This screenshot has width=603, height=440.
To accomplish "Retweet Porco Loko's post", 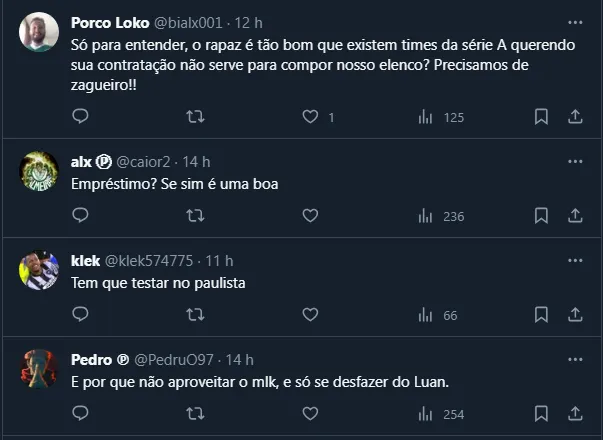I will (196, 117).
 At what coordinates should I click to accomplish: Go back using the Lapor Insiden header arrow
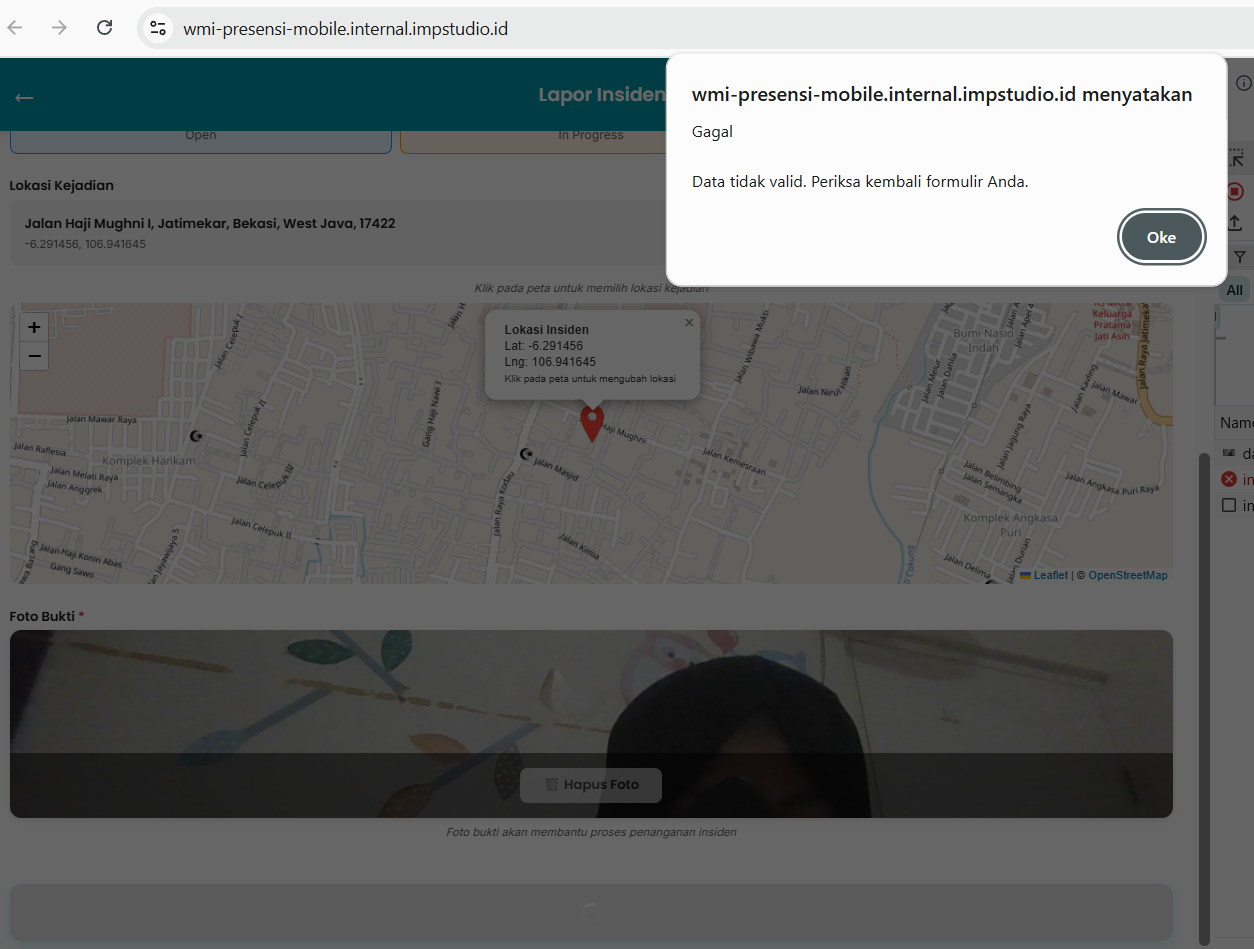[24, 97]
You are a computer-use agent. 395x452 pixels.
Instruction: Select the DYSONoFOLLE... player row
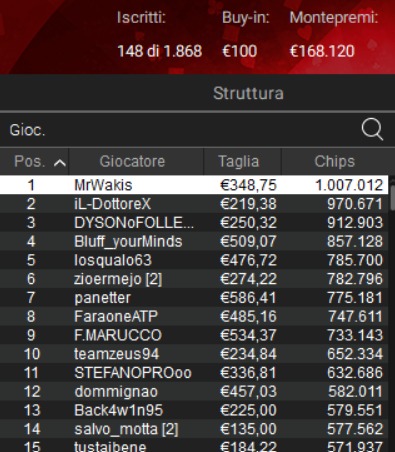pyautogui.click(x=194, y=222)
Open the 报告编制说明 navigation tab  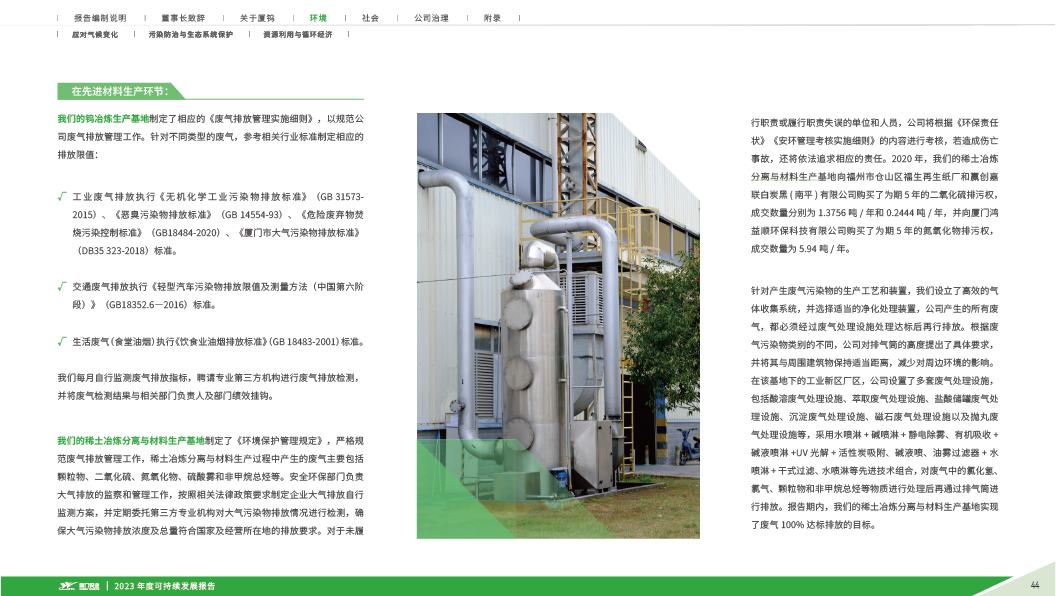click(100, 18)
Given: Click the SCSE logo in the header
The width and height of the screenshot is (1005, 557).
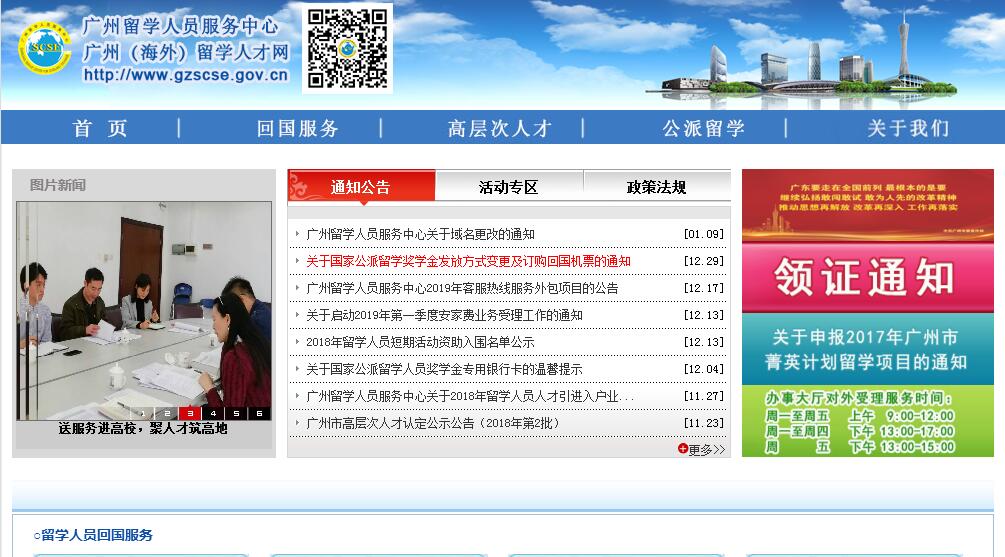Looking at the screenshot, I should click(43, 48).
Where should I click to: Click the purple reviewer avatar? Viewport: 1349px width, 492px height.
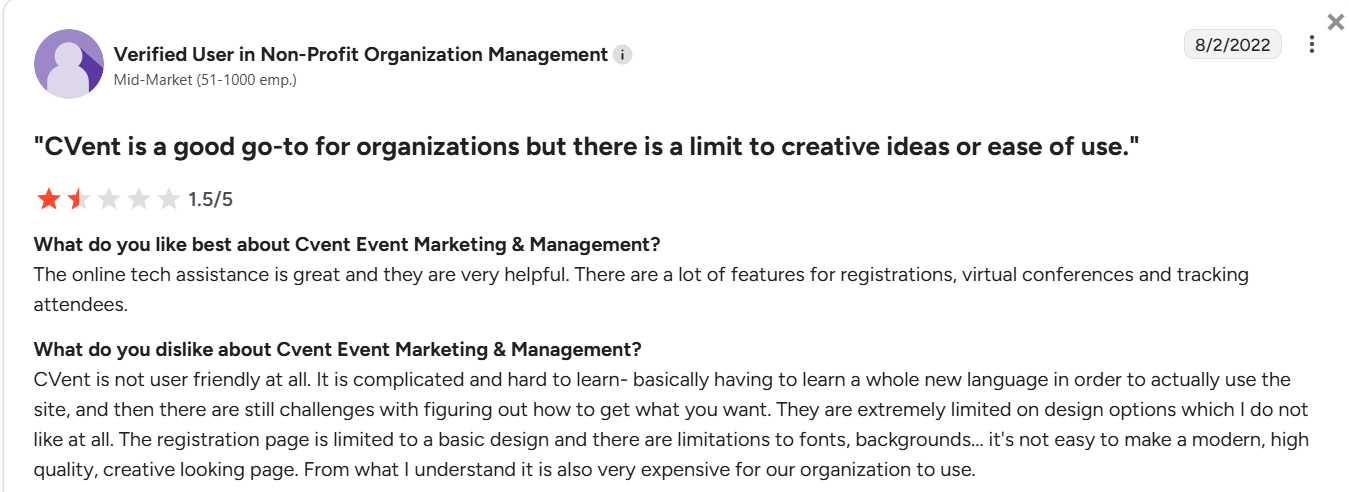tap(69, 64)
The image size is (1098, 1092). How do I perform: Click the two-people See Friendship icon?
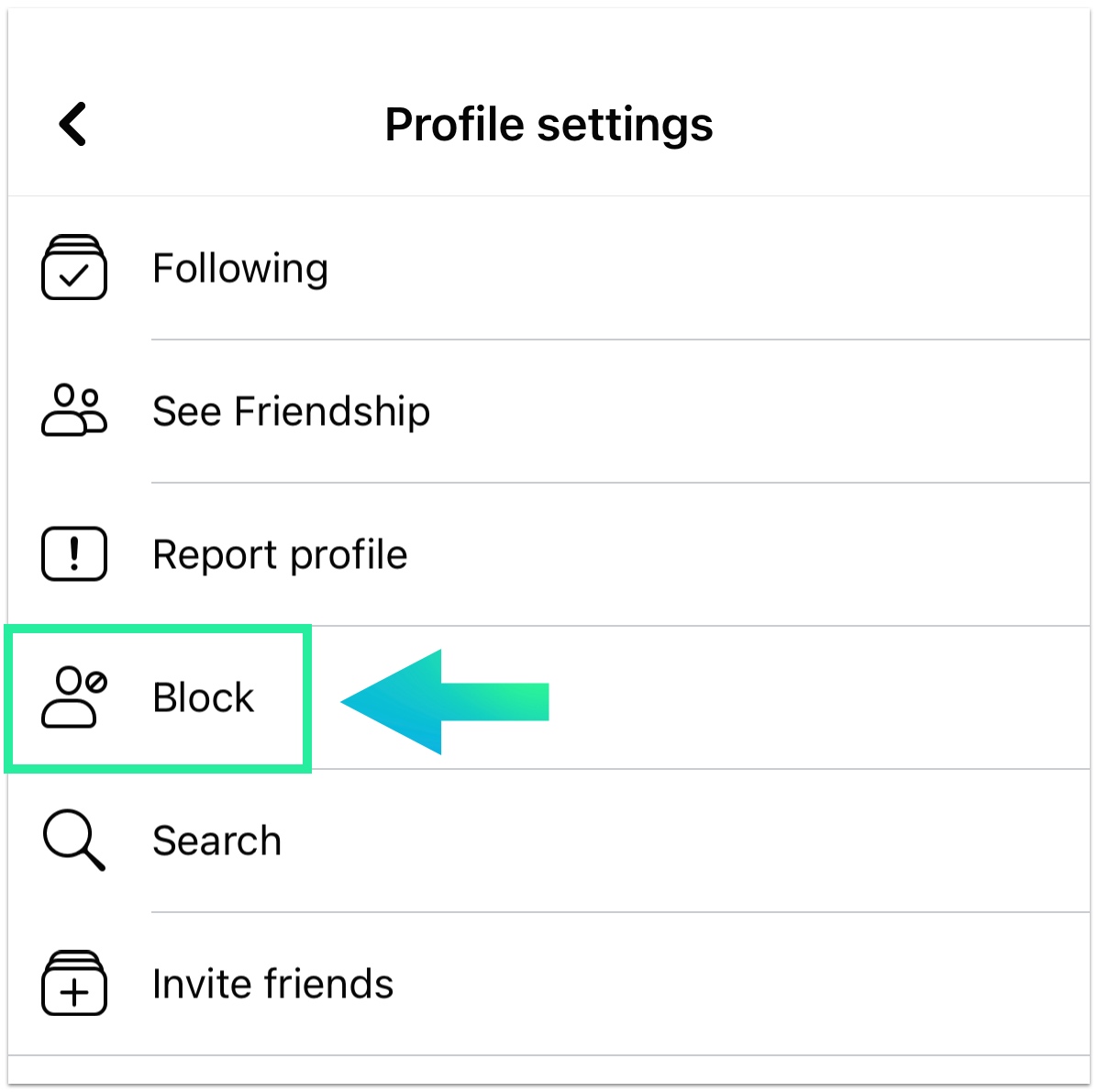(74, 410)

The request: Copy the listing from the line with "Given: Click the SCSE logo in the header" up to and including the last line, changing "avatar" to "profile picture" and keeping everything else the same. Leave the pictures out.

Answer to the problem:
Given: Click the SCSE logo in the header
The width and height of the screenshot is (1005, 557).
Looking at the screenshot, I should click(43, 48).
Where should I click to: Click the purple reviewer profile picture? Viewport: 1349px width, 492px height.
tap(69, 64)
The image size is (1098, 1092). How do I perform: Click the two-people See Friendship icon?
(74, 410)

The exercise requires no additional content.